• **EXCERPT PROVIDED**
Subsidiaries of the Issuer Clause Samples

Subsidiaries of the Issuer. (a) The direct and indirect Subsidiaries of the Issuer consist entirely of the entities set forth in Schedule 3.04(a). (b) Each of the Consolidated Subsidiaries of the Issuer has been duly organized, is validly existing as a legal entity properly organized, registered and existing under the laws of the Russian Federation, with corporate power and authority to carry on its business as it is currently being conducted and to own, lease and operate its Assets and Properties, and is not required to be qualified as a foreign corporation or other entity authorized to do business in any other jurisdiction. (c) Except as set forth in Schedule 3.04(a), all of the outstanding Equity Interests of each of the Consolidated Subsidiaries of the Issuer have been duly authorized and validly issued and are fully paid and non-assessable, and the issuance of such Equity Interests was properly registered with the appropriate authorities competent therefor, and, to the extent owned by the Issuer, are owned by the Issuer free and clear of any Liens (other than Permitted Liens). The Issuer owns directly or indirectly such percentage of the Equity Interests of the Consolidated Subsidiaries of the Issuer as is specified in Schedule 3.04(a), as being owned by the Issuer, and, except as specified in Schedule 8.05, all approvals of Governmental or Regulatory Authorities required therefor have been obtained.

• **ENTRIES SHOWN**
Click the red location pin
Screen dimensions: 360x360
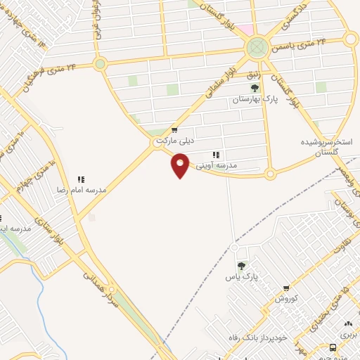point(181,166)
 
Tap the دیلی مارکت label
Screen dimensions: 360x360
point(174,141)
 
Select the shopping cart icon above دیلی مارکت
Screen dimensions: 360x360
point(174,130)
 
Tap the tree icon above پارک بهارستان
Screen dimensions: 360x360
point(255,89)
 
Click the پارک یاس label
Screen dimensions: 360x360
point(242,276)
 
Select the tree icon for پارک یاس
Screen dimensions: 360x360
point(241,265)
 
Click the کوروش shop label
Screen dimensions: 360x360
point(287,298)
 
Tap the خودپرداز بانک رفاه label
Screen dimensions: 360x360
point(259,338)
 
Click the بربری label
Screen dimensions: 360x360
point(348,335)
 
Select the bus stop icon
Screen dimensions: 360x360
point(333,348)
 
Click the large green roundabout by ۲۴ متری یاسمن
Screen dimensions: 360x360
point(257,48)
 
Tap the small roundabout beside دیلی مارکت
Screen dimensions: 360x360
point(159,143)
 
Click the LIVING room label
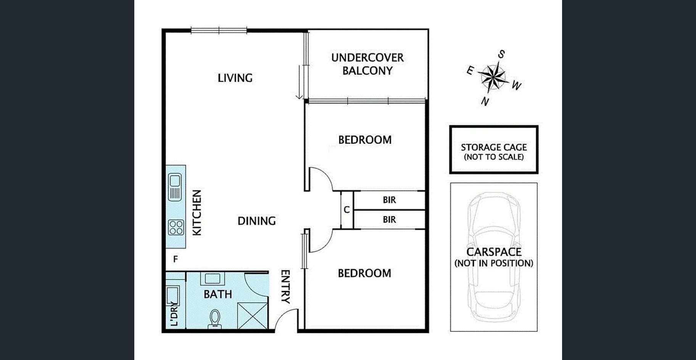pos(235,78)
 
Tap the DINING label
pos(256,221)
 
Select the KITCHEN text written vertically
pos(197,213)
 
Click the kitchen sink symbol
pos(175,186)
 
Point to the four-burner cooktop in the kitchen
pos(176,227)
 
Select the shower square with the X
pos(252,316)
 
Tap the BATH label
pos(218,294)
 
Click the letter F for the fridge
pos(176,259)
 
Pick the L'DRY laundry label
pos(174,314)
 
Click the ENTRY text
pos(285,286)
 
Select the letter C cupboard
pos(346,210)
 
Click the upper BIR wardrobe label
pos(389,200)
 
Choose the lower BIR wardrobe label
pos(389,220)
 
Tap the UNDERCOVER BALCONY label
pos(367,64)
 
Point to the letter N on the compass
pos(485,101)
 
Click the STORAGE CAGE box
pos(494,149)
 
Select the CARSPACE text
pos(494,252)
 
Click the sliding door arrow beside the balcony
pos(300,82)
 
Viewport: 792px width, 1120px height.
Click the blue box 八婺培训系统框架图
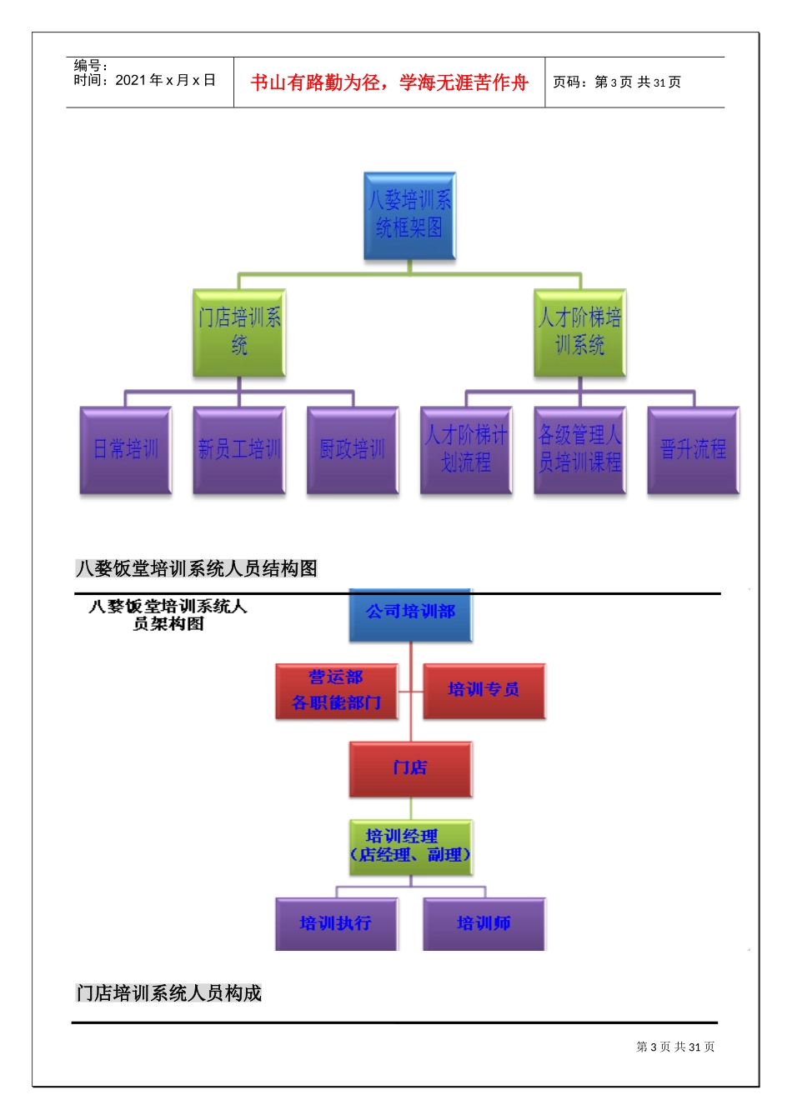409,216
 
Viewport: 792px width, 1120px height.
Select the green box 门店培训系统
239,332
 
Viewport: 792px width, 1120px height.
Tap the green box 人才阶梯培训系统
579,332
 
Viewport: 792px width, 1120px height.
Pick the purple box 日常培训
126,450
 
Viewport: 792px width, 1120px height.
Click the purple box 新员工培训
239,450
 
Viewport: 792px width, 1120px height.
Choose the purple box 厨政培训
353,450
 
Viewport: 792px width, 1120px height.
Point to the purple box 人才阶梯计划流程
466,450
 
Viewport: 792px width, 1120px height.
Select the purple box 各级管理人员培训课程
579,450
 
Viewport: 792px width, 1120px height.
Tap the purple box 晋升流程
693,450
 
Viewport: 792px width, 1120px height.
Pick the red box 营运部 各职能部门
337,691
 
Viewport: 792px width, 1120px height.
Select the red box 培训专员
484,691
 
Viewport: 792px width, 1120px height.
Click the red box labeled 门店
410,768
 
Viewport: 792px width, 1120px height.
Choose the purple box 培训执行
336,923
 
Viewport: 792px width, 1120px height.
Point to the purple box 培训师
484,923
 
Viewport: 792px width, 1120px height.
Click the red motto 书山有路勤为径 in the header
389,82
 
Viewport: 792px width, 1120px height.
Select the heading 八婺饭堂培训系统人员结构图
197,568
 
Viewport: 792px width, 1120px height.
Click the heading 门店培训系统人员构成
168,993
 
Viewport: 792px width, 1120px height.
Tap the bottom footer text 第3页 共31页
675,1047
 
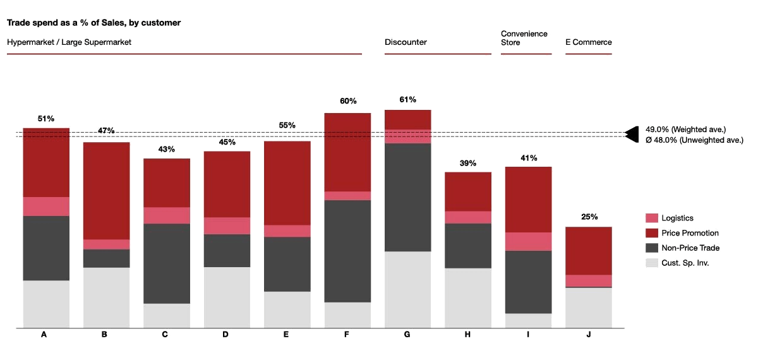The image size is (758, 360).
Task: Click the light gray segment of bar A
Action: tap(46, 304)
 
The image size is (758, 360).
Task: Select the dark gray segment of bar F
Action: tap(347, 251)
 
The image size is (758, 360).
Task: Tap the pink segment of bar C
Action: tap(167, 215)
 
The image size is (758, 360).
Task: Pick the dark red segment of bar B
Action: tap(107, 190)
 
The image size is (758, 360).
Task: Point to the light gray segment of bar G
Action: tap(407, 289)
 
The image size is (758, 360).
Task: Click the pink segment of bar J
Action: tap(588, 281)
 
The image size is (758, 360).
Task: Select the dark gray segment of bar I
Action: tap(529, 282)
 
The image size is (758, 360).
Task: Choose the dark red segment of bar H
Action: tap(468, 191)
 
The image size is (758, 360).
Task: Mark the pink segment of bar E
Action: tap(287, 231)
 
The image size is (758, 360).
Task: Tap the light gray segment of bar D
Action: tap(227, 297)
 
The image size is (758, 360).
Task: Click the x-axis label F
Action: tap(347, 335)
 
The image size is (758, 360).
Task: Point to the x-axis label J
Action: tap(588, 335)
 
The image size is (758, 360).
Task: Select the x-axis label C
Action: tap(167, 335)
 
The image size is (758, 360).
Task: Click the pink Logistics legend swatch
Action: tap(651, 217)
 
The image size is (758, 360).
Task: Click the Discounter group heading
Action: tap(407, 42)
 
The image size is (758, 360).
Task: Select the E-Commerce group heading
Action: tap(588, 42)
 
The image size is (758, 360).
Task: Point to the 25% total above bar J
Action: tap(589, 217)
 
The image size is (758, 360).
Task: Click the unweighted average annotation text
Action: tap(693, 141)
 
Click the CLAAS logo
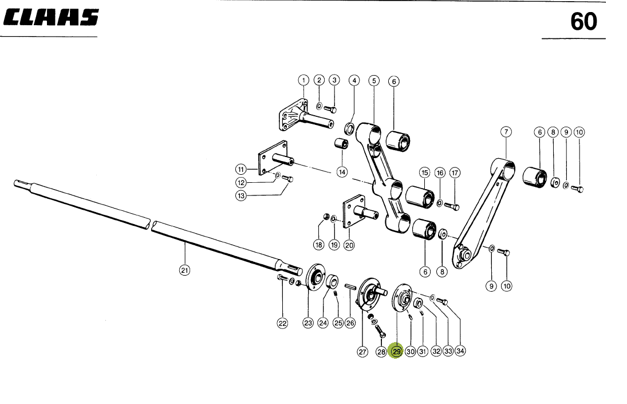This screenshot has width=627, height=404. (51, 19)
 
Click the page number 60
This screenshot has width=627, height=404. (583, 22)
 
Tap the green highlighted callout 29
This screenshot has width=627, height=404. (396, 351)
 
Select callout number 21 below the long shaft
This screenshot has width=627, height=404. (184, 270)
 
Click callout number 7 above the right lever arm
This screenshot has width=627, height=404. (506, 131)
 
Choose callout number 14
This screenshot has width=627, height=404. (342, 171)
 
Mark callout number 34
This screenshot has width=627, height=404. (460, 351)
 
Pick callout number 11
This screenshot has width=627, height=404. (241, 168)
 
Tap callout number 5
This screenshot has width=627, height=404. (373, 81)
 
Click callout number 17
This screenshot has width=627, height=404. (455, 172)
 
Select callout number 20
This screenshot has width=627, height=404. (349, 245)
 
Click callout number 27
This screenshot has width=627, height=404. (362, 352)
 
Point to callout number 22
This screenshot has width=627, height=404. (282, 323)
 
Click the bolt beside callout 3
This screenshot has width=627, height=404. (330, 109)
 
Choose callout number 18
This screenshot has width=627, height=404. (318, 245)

• **EXERCISE OBJECTIVE**
Please answer from the clause on subsidiaries of the Issuer: under the laws of which country is each Consolidated Subsidiary of the Issuer organized, registered and existing?

• **TASK RESPONSE**
The Russian Federation.